In March, the Centers for Medicare & Medicaid Services (CMS) proposed a new rule in an attempt to address program abuse by Medicare, Medicaid and Children’s Health Insurance Program (CHIP) providers and suppliers. The rule’s main goal is to address and prevent Medicare enrollment fraud.
What will the rule do?
The rule will require providers to disclose affiliations—whether current or previous; direct or indirect—with a provider or supplier that have or has had a “disclosable event”:
- Has uncollected debt
- Has been or is subject to a payment suspension under a federal health care program
- Has been excluded from Medicare, Medicaid or CHIP
- Has had its Medicare, Medicaid or CHIP billing privileges denied or revoked
CMS has the right to deny a provider’s enrollment based on affiliations that may pose a risk of fraud or abuse per this provision of the rule. CMS defines “affiliation” in the following ways:
- 5% or greater direct or indirect ownership interest an individual or entity has in another organization or other general or limited partnership interest, regardless of percentage
- Interest in which an individual or entity exercises control (operational or managerial) over another organization or otherwise conducts day-to-day operations, whether directly or indirectly
- Interest in which an individual acts as an officer or director of an organization
- Any reassignment relationship as defined under 42 CFR 424.80
The rule will also give CMS authority to perform the following actions:
- Deny or revoke a Medicare supplier or provider’s enrollment if CMS determines that the provider or supplier’s enrollment was revoked under a different name, and the re-enrollment period has not passed
- Revoke a provider or supplier’s enrollment if the provider or supplier billed for services or purchased products from an entity that they knew or should have known did not comply with Medicare enrollment standards
- Revoke a physician or eligible professional’s Medicare enrollment if he or she represents a threat to Medicare recipients’ health and safety or fails to meet Medicare requirements
- Increase the maximum re-enrollment ban from 3 years to 10 years, with exceptions
- Prohibit an applicant’s enrollment for up to 3 years if the application is denied due to the applicant providing false, misleading or omitted information in order to gain enrollment
- Revoke Medicare enrollment if the provider or supplier has an existing debt that CMS has referred to the United States Treasury
- Require Medicare providers and suppliers to be enrolled in the program before offering any Part A or B services, or to have validly opted-out
- Require Medicare providers and suppliers to maintain documentation for 7 years following the date of service performed
- Deny a Medicare enrollment application if the applicant is barred from participation in any state’s Medicare program or another federal health care program, or if their license is suspended or revoked in another state
With this proposal, CMS aims to prevent providers and suppliers from fraudulently evading Medicare requirements using name and identity changes and via inter-provider relationships that are not always clear. The rule also prevents providers and suppliers from accumulating large amounts of debt, leaving the Medicare program and then enrolling under a different name.

→ **Extracted information**

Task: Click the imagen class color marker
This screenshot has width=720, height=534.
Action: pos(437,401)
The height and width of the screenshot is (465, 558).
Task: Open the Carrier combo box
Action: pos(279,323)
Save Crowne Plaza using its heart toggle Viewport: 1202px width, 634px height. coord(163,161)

...

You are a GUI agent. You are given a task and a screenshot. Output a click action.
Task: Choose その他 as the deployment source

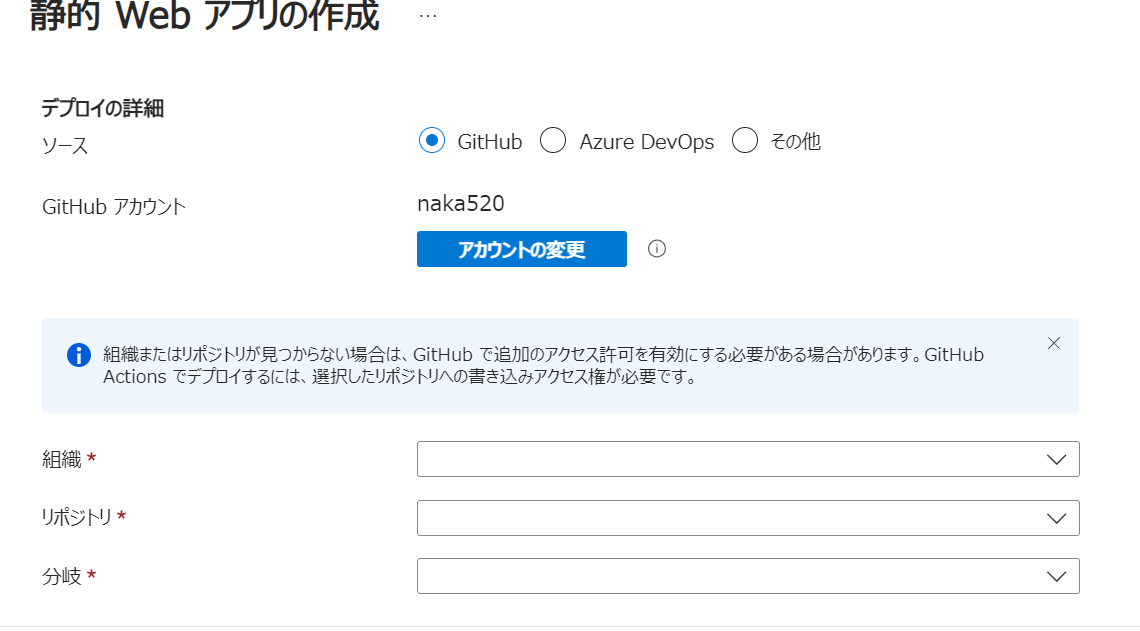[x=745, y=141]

→ **Problem statement**
Reproduce the passage of the CMS enrollment rule text above, starting at "In March, the" and ending at "the rule do?".

→ **Task answer**
In March, the Centers for Medicare & Medicaid Services (CMS) proposed a new rule in an attempt to address program abuse by Medicare, Medicaid and Children’s Health Insurance Program (CHIP) providers and suppliers. The rule’s main goal is to address and prevent Medicare enrollment fraud.
What will the rule do?